Qilin Ransomware’s Advanced Tactics: Disabling EDR Systems with Malicious DLLs
The Qilin ransomware group, also known as Agenda, Gold Feather, and Water Galura, has escalated its cyberattack strategies by deploying a sophisticated multi-stage infection chain. This method utilizes a malicious `msimg32.dll` to disable over 300 endpoint detection and response (EDR) drivers from nearly every major security vendor, significantly enhancing the group’s ability to operate undetected.
The Evolution of EDR Evasion Techniques
As organizations increasingly depend on EDR solutions for enhanced behavioral visibility beyond traditional antivirus programs, cybercriminals have adapted by integrating EDR-disabling mechanisms into their attack chains. By neutralizing telemetry collection related to process creation, memory activity, and network behavior, attackers can stealthily deploy ransomware payloads without triggering alerts.

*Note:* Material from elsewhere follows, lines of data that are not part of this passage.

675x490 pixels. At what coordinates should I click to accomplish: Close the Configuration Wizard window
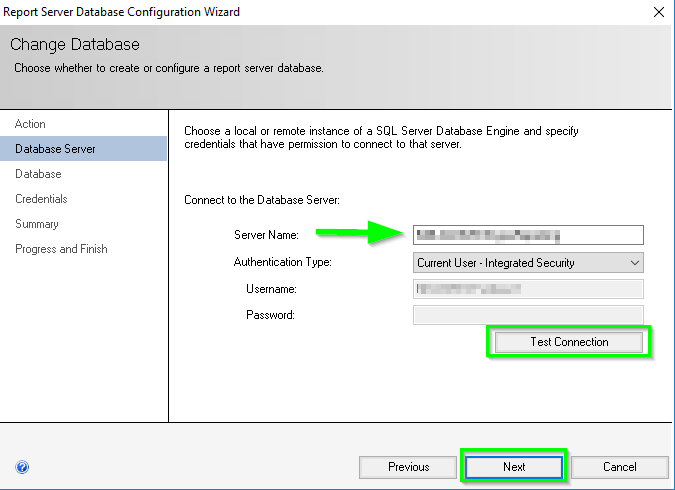pyautogui.click(x=658, y=12)
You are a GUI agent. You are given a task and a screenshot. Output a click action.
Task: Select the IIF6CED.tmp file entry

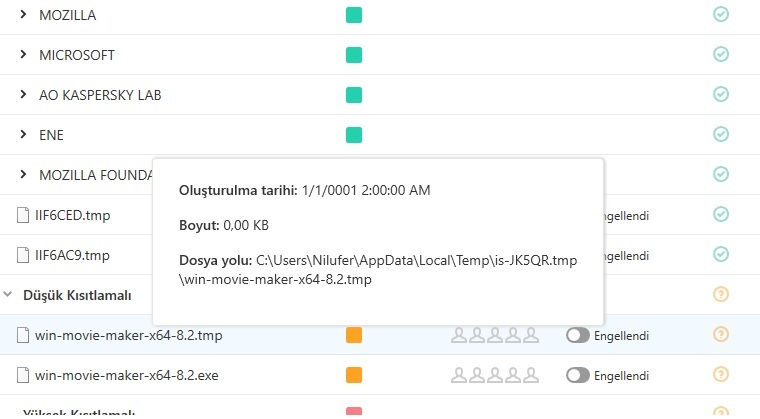[x=72, y=215]
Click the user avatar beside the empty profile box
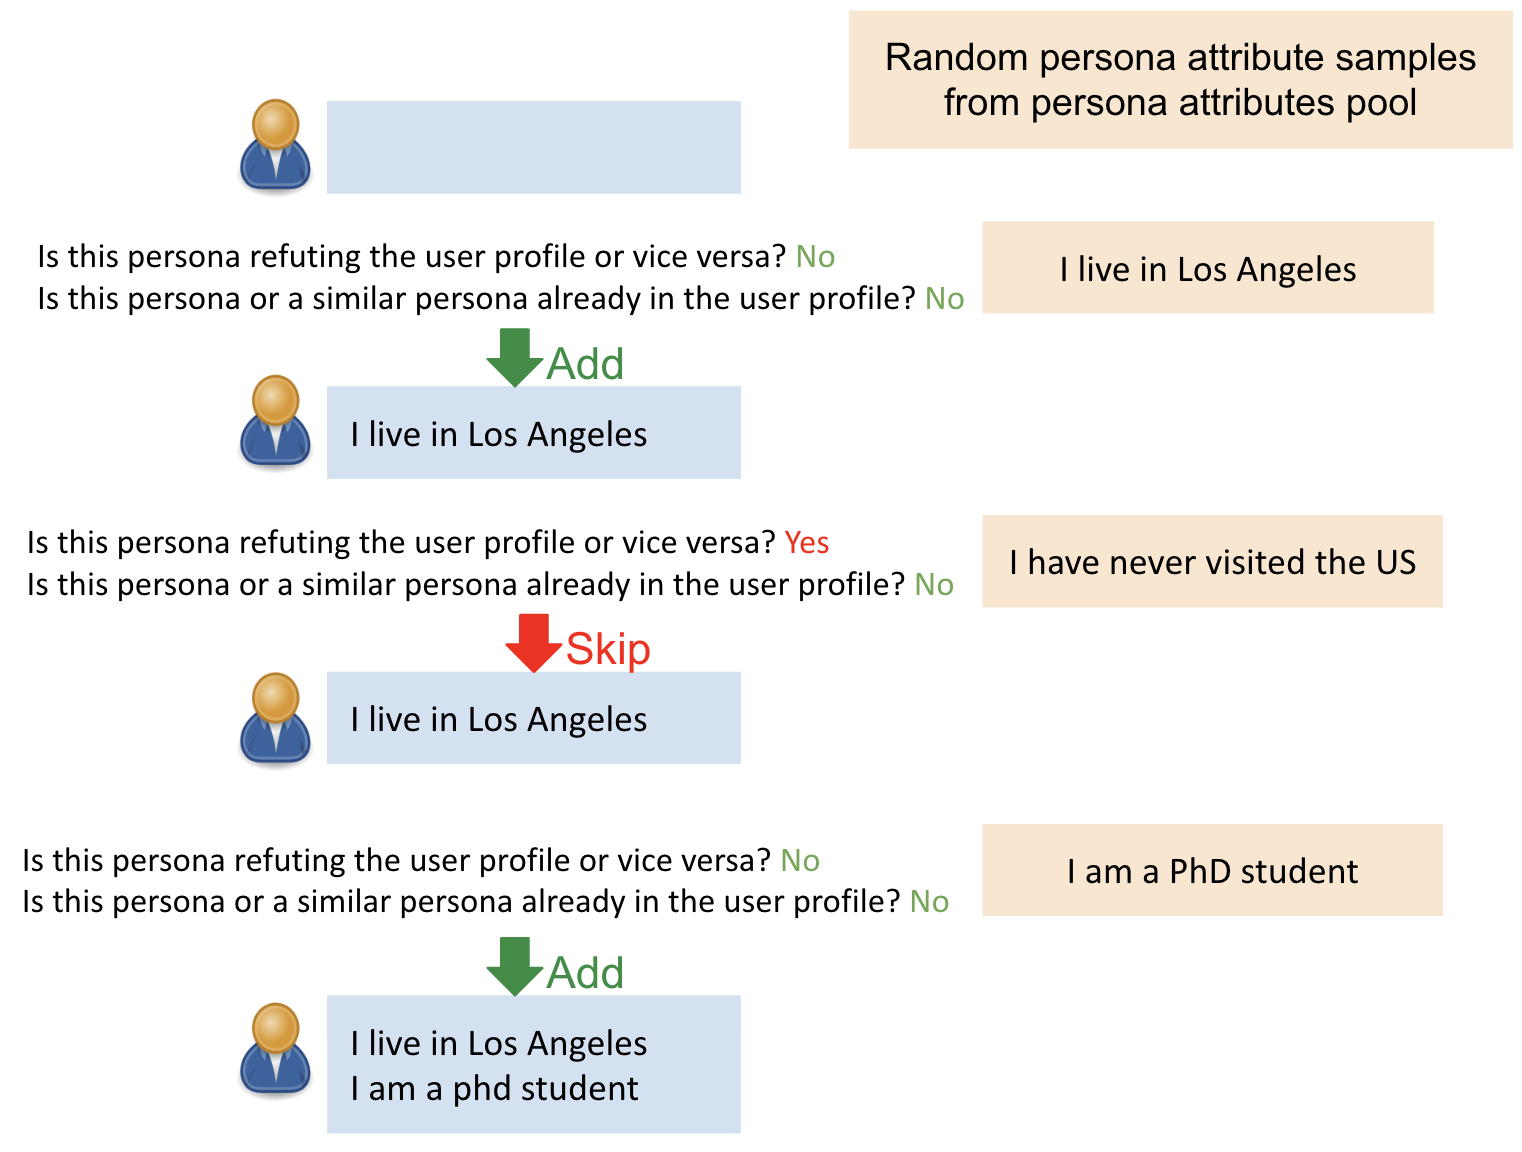 tap(275, 146)
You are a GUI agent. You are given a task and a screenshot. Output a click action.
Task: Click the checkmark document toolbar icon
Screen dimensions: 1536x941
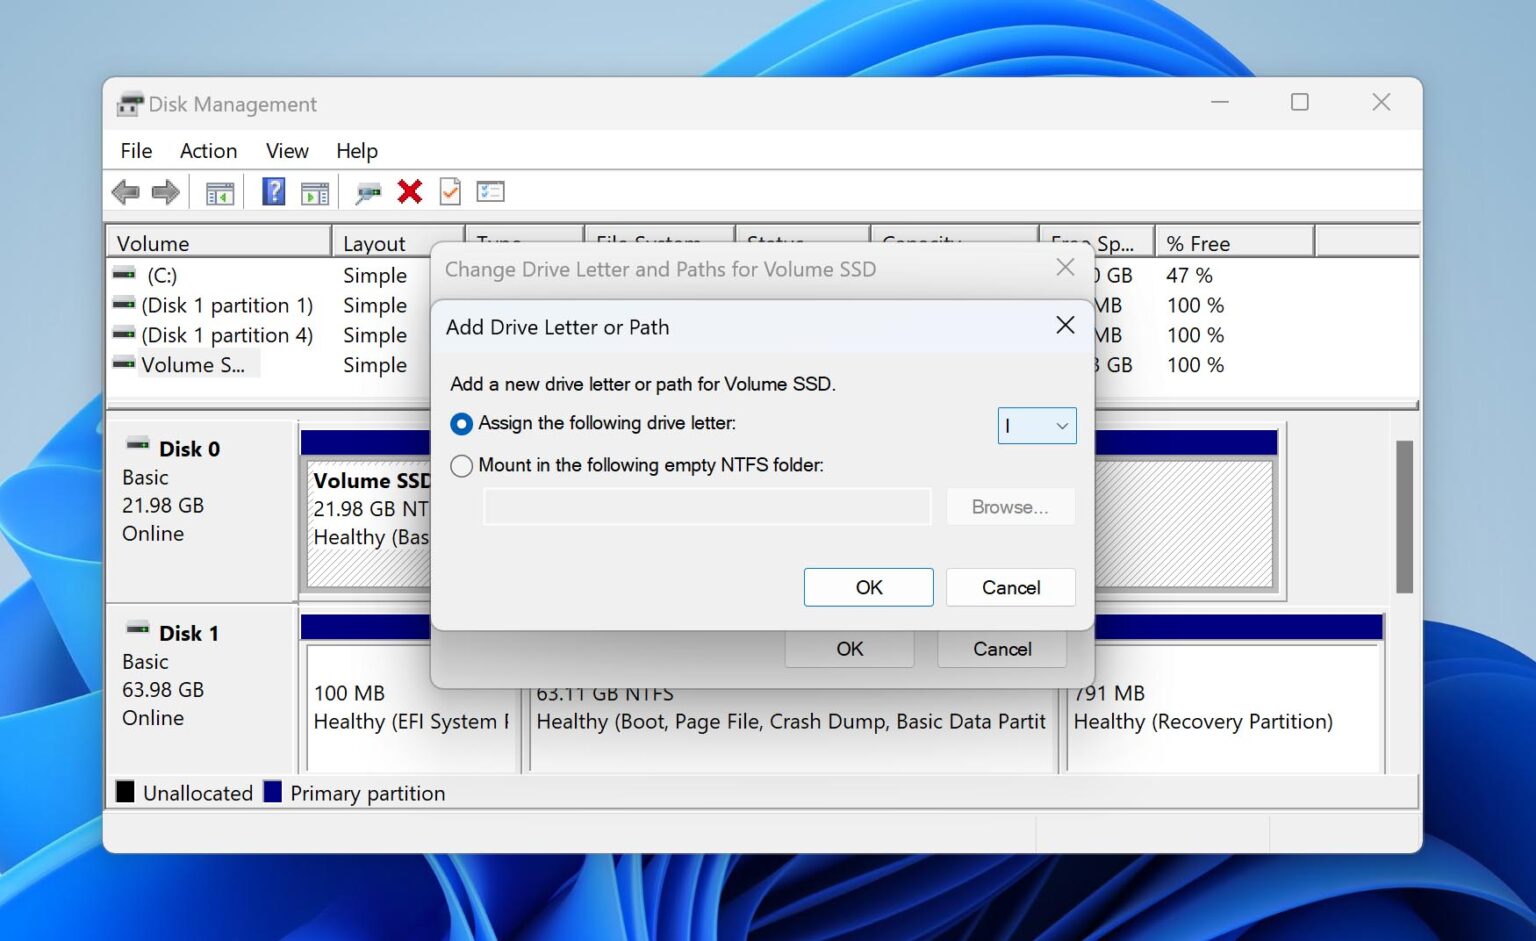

DLL Sideloading: The Initial Breach
Cisco Talos researchers have identified that Qilin’s attack initiates when a legitimate application, such as FoxitPDFReader.exe, sideloads a malicious `msimg32.dll` in place of the genuine Windows library. This rogue DLL forwards all expected API calls to the legitimate `C:\Windows\System32\msimg32.dll`, maintaining normal application behavior while executing its malicious code from the `DllMain` function.
Multi-Stage Loader and Anti-Detection Mechanisms
Embedded within the malicious DLL is an encrypted EDR killer payload that undergoes three loader stages before the final component executes entirely in memory, avoiding detection by never touching the disk in its decrypted form. The loader employs advanced anti-detection techniques, including:
– Control Flow Obfuscation: Utilizing Structured Exception Handling (SEH) and Vectored Exception Handling (VEH) to conceal API invocation patterns and covertly transfer execution between stages.
– ETW Suppression: Neutralizing Event Tracing for Windows at runtime to deprive defenders of necessary telemetry for behavioral detection.
– Syscall Bypass: Scanning `ntdll.dll` to locate unhooked syscall stubs and repurposing them to invoke desired system calls, effectively bypassing EDR-hooked APIs without modifying any hooked code.
– Kernel Object Manipulation: Overwriting the `.mrdata` section of `ntdll.dll` to redirect exception handling to custom routines.
– Anti-Debugging Measures: Checking for breakpoints on `KiUserExceptionDispatcher` and deliberately crashing the process if one is detected.
Additionally, the loader implements geo-fencing, terminating execution if the system locale matches a post-Soviet country, a pattern observed in other Russian-affiliated ransomware operations.
The EDR Killer Component
Upon successful deployment, the EDR killer payload loads two kernel-level helper drivers:
– rwdrv.sys: A renamed version of `ThrottleStop.sys`, legitimately signed by TechPowerUp LLC and used in tools like GPU-Z. Despite its benign origin, this driver exposes powerful IOCTLs for physical memory read/write, MSR access, and PCI configuration, exploited to directly manipulate kernel structures without accessing protected virtual memory.
– hlpdrv.sys: Utilized exclusively to terminate protected EDR processes via IOCTL code `0x2222008`, bypassing Windows process protection mechanisms.
The EDR killer iterates through a hardcoded list of over 300 EDR driver names, using physical memory writes via `rwdrv.sys` to unregister monitoring callbacks for process creation, thread creation, and image loading events, effectively disabling EDR visibility at the kernel level.
Implications and Defensive Measures
The Qilin ransomware group’s ability to disable a wide array of EDR solutions underscores the evolving sophistication of cyber threats. Organizations must adopt a multi-layered security approach, including:
– Regular Software Updates: Ensuring all applications and security tools are up-to-date to mitigate vulnerabilities exploited by sideloading attacks.
– Behavioral Analysis: Implementing advanced behavioral analysis tools capable of detecting anomalies indicative of EDR tampering or disabling attempts.
– Network Segmentation: Limiting the spread of ransomware by segmenting networks and restricting access to critical systems.
– Incident Response Planning: Developing and regularly updating incident response plans to quickly address and mitigate ransomware attacks.
By understanding and anticipating the tactics employed by groups like Qilin, organizations can better fortify their defenses against increasingly sophisticated ransomware threats.